> _Exercise objective_
Starting at the line that contains "This screenshot has width=610, height=413.", quote every line through the end of the entries, word for word, skipping the pictures.

> _Record excerpts_
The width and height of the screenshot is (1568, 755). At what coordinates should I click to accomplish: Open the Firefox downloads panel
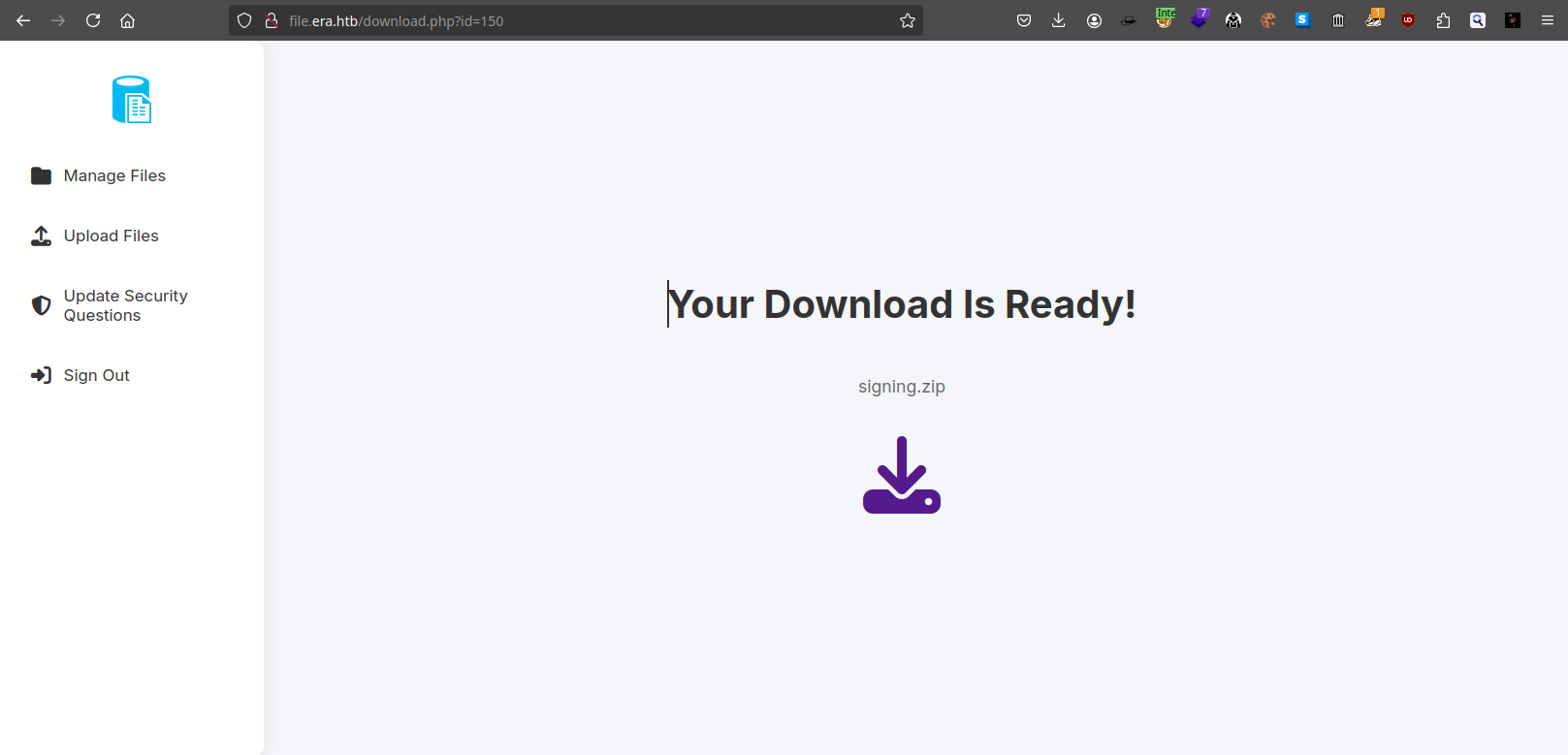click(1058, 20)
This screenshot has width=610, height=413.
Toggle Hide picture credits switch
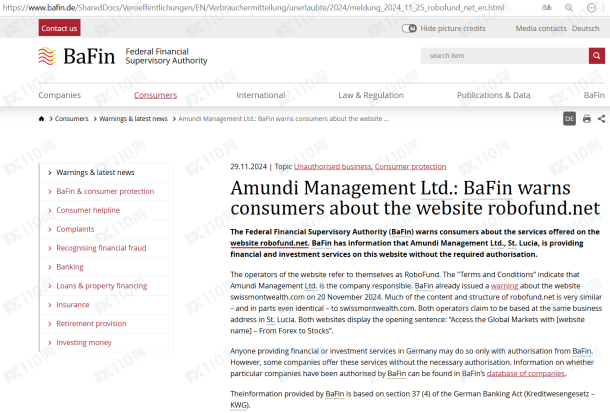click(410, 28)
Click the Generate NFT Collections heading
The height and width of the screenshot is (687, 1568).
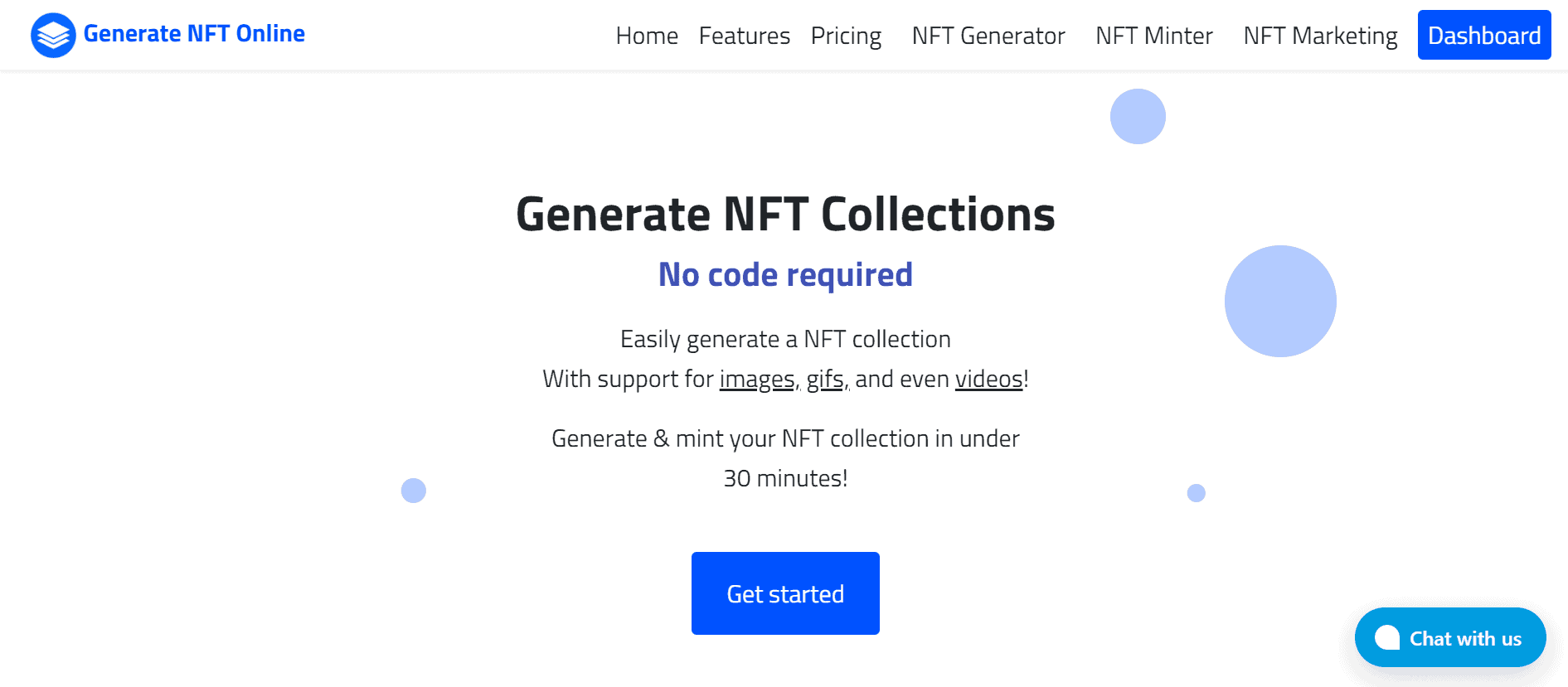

> _Exercise solution_
This screenshot has width=610, height=413.
Toggle Hide picture credits switch
click(410, 28)
Click the Generate NFT Collections heading
The height and width of the screenshot is (687, 1568).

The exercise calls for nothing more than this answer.